Hi George,

Thank you for your excellent analysis!
Please find my solution attached as a
patch. Basically I needed to change
PendingRequest subclass only.

Best regards,
Frank

George Tsaloukidis wrote:
Dear Frank,



I have tested the solution with the usage of pendingRetry flag,

but the problem still remains.



I am afraid the pendingRetry flag is raised too late. As I wrote in the first mail,

target object can be null in pduHandleAssigned() due to two different reasons:



a)         PendingRequest was constructed from the original PendingRequest

that had been canceled before the creation of the copy.

That means the thread of TransportMapping informed for the receive of the

response after the valuation of "retry" flag in PendingRequest.run() method and

main thread managed to call the cancel method on original PendingRequest

before the creation of the copy. So the pendingRetry should become true

when the retry flag is evaluated and not after.

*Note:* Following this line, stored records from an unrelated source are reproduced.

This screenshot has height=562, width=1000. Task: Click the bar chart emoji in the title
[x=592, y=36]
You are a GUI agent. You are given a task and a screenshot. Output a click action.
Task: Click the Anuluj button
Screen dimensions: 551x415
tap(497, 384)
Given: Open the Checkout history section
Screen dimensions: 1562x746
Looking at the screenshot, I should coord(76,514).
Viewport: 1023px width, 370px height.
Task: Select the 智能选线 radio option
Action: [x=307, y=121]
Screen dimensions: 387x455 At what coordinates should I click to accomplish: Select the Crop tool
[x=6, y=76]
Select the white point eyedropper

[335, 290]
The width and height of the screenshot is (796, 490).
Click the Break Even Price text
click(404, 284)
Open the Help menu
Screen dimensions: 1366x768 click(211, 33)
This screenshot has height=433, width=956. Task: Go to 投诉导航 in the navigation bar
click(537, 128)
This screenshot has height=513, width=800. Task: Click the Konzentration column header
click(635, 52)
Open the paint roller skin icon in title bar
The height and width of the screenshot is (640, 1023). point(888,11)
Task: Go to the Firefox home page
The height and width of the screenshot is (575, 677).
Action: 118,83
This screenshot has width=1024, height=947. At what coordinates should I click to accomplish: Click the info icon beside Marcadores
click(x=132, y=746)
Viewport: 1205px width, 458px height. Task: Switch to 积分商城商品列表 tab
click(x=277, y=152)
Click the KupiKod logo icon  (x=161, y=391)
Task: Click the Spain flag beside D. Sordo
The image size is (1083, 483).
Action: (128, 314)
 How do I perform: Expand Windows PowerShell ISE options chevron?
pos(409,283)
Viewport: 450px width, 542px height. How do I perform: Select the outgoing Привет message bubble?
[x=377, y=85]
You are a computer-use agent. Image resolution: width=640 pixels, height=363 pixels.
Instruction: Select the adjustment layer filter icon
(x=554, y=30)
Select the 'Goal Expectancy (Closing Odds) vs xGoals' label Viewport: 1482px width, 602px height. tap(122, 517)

       synchronized (pendingRequests) {

         retry = (!finished) && (retryCount > 0) && (!responseReceived);

         if(retry)

         {

           this.pendingRetry = true;

         }

       }



By placing the assignment of flag inside the synchronized block, we are sure that

the main thread is waiting for the notify call (so cancel cannot be called).



b)         cancel() method of the copy PendingRequest was called.

This could only happen if main thread found that into the pendingRequests list.

This means TimerThread managed to execute "pendingRequests.put(handle, this);"

in pduHandleAssigned() and main thread removed it from the pendingRequests list

and called the cancel() method before the access of target from TimerThread.



We can use the pendingRetry flag to protect us in this case too.

The flag has to be raised before the insertion of the copy into the pendingRequests list

and it can be turned again to false after the calculation of the "delay" local variable.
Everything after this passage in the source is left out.